** WRITTEN EXERCISE **
Edit the rows below by changing "At what coordinates should I click to accomplish" to "Where should I tap to accomplish" everywhere and leaving all other text as it is. Leave the pictures out of your version.

** Start RECORD SET **

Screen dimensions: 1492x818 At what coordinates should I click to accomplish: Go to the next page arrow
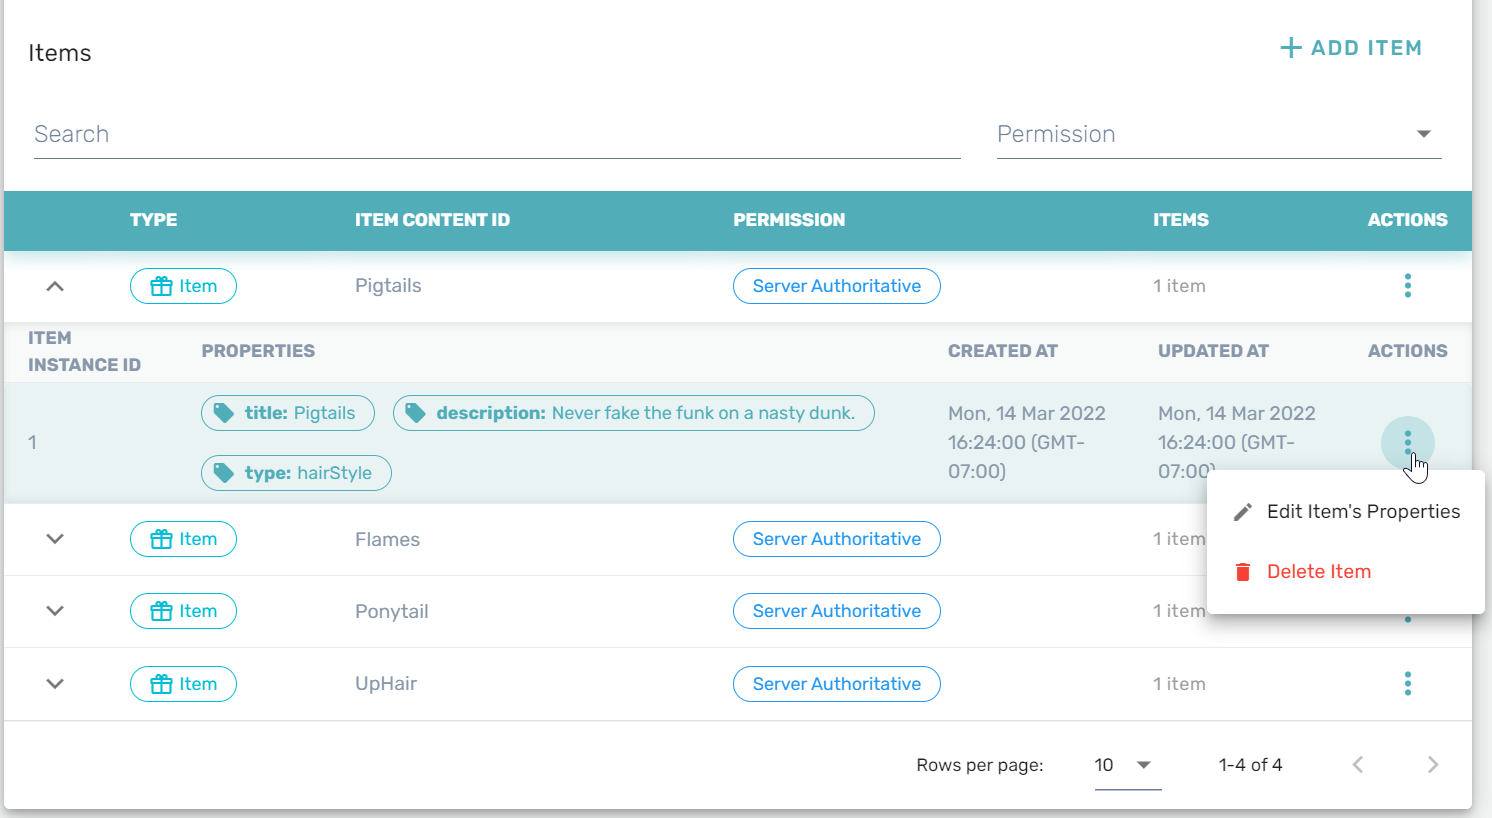tap(1433, 765)
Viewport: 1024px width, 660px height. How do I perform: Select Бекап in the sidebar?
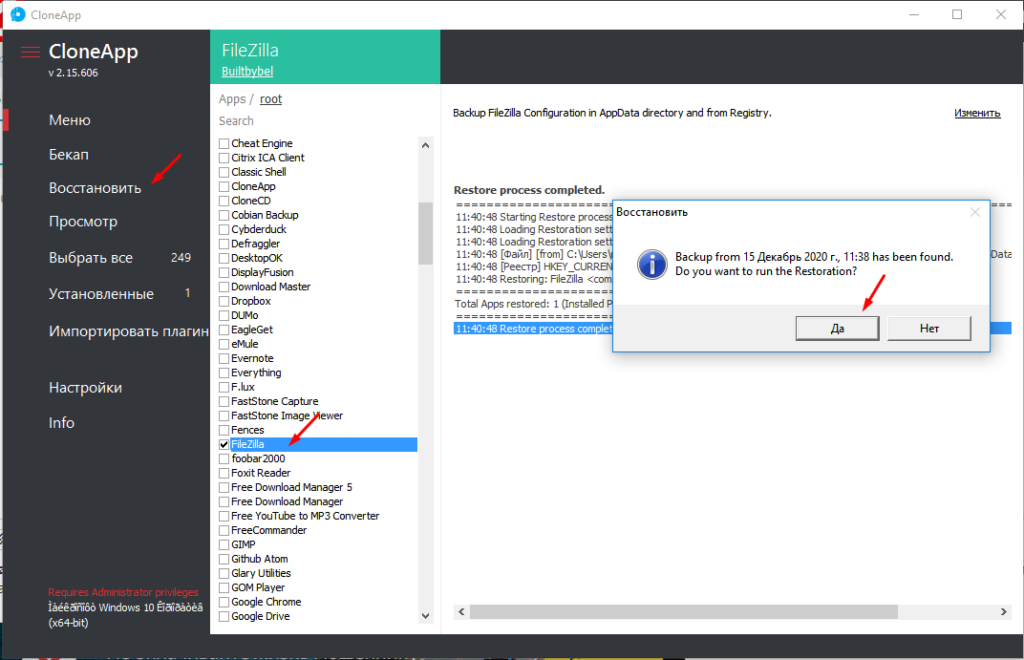(69, 154)
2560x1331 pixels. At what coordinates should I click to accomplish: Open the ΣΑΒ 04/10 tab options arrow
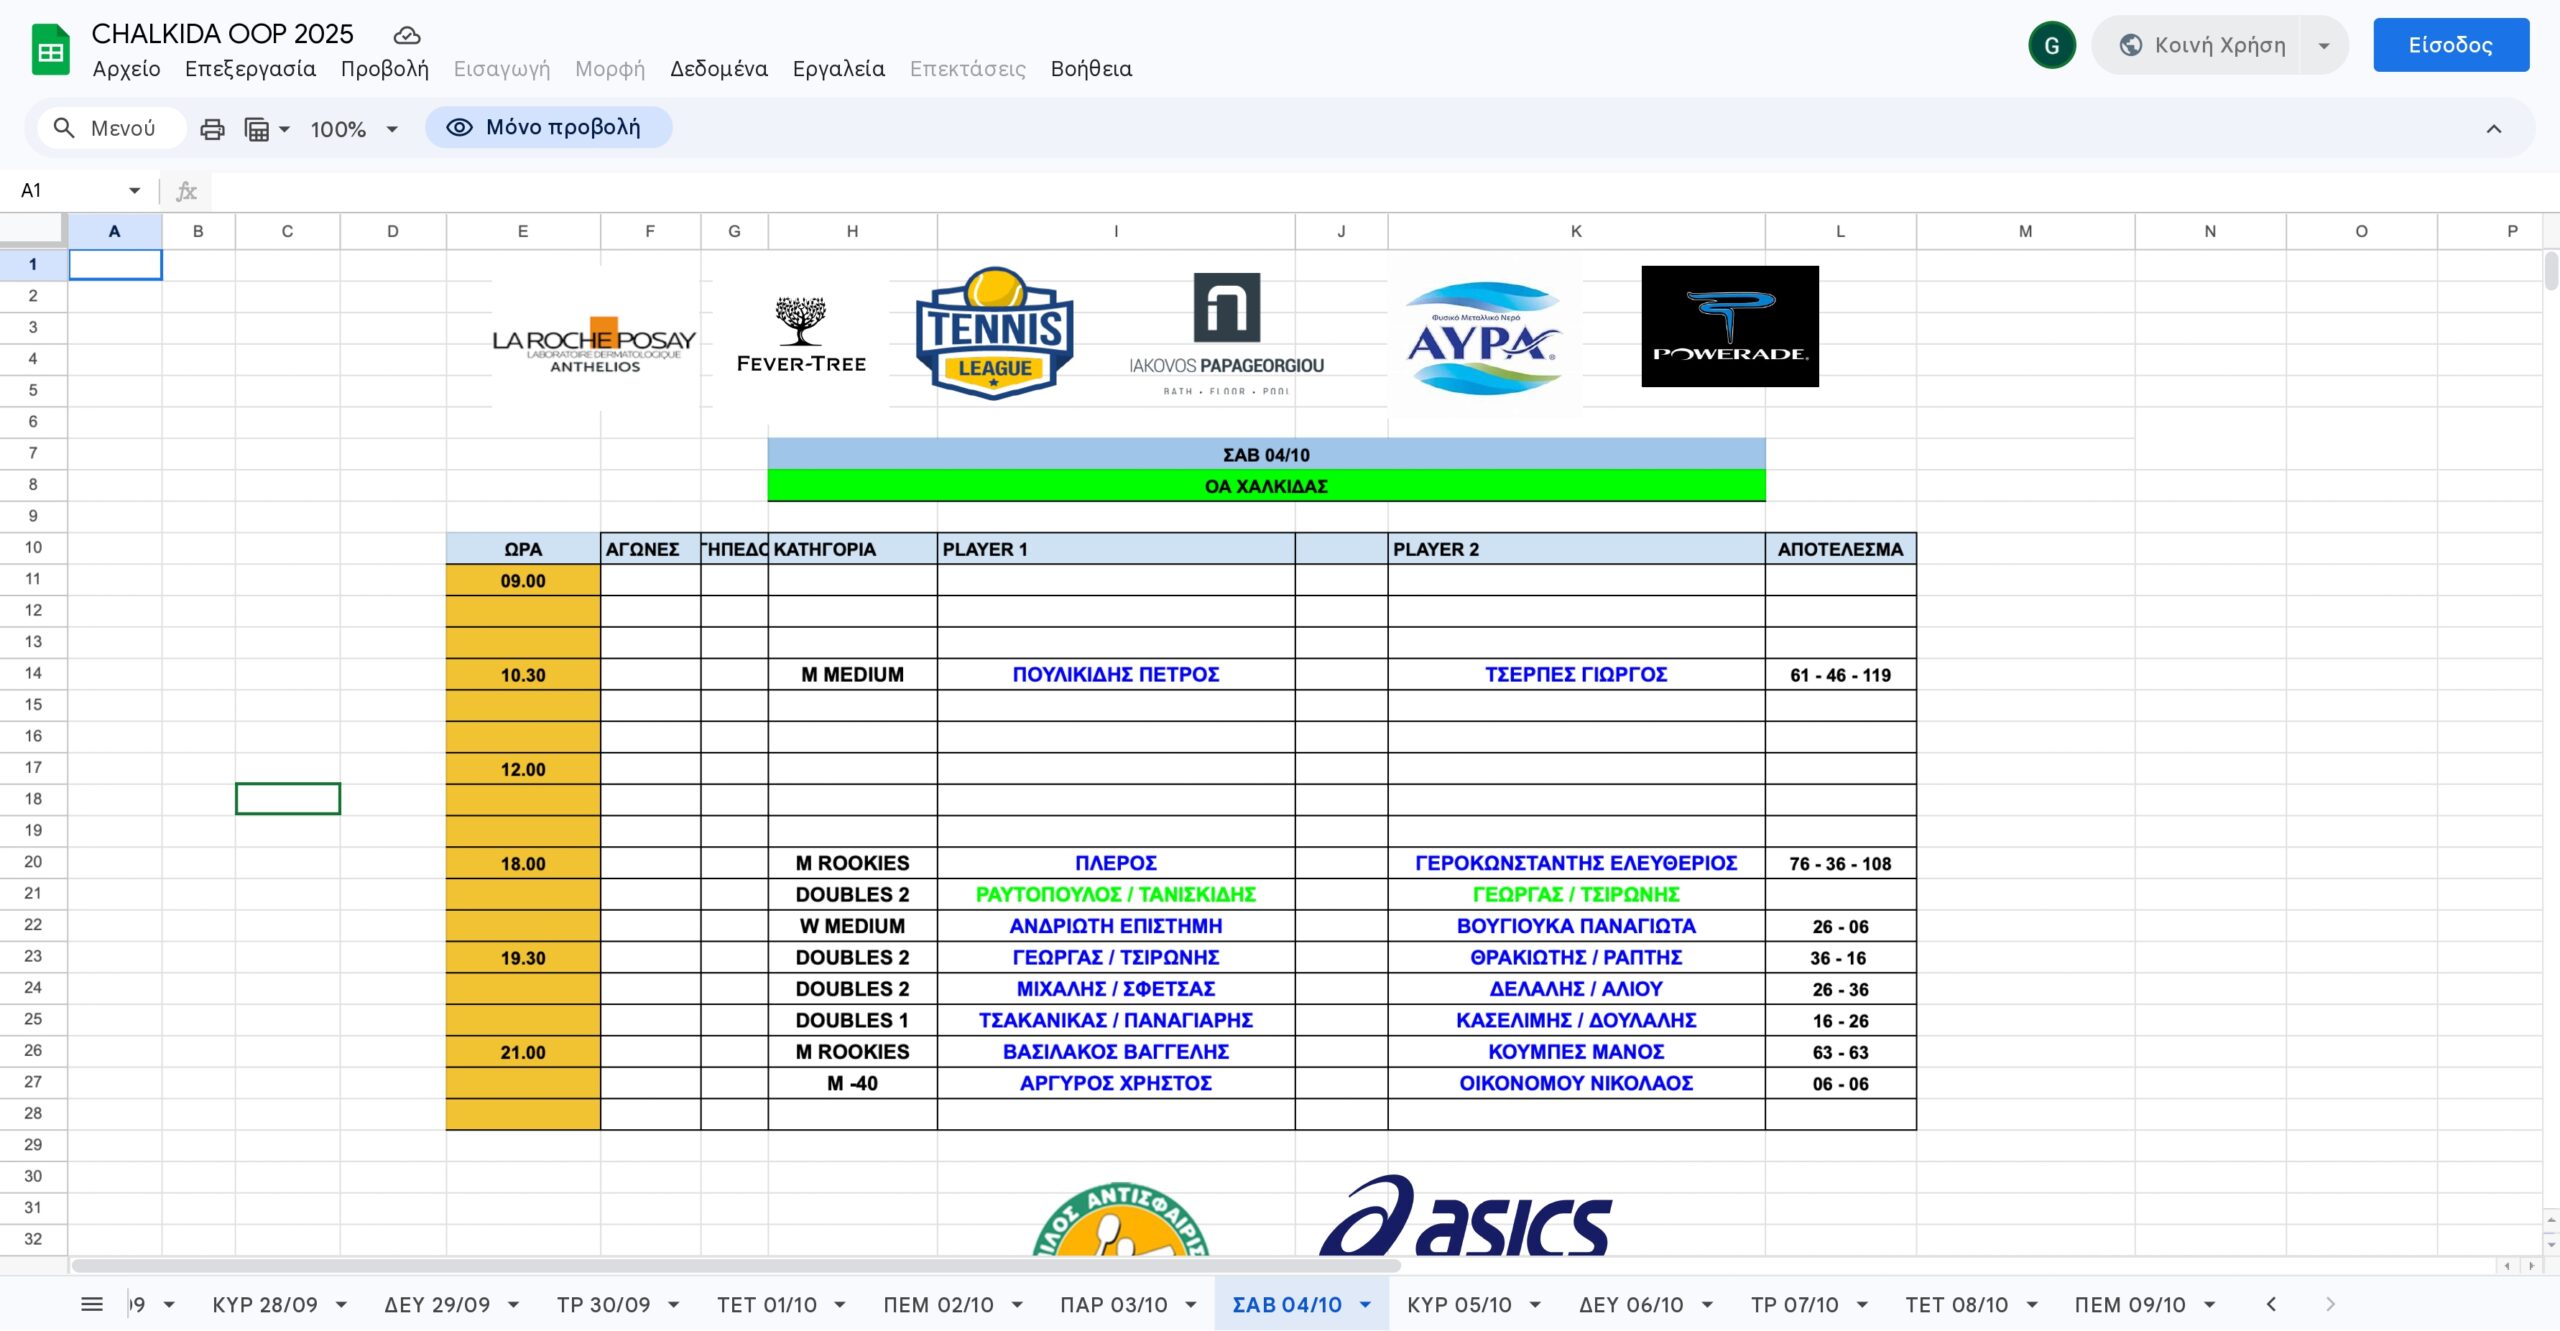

** End RECORD SET **

** FULL ANSWER **
Screen dimensions: 1492x818 Where should I tap to accomplish: Go to the next page arrow
tap(1433, 765)
Viewport: 1024px width, 660px height. How do I perform: Select Бекап in the sidebar?
(69, 154)
2560x1331 pixels. Where should I tap to accomplish: Open the ΣΑΒ 04/10 tab options arrow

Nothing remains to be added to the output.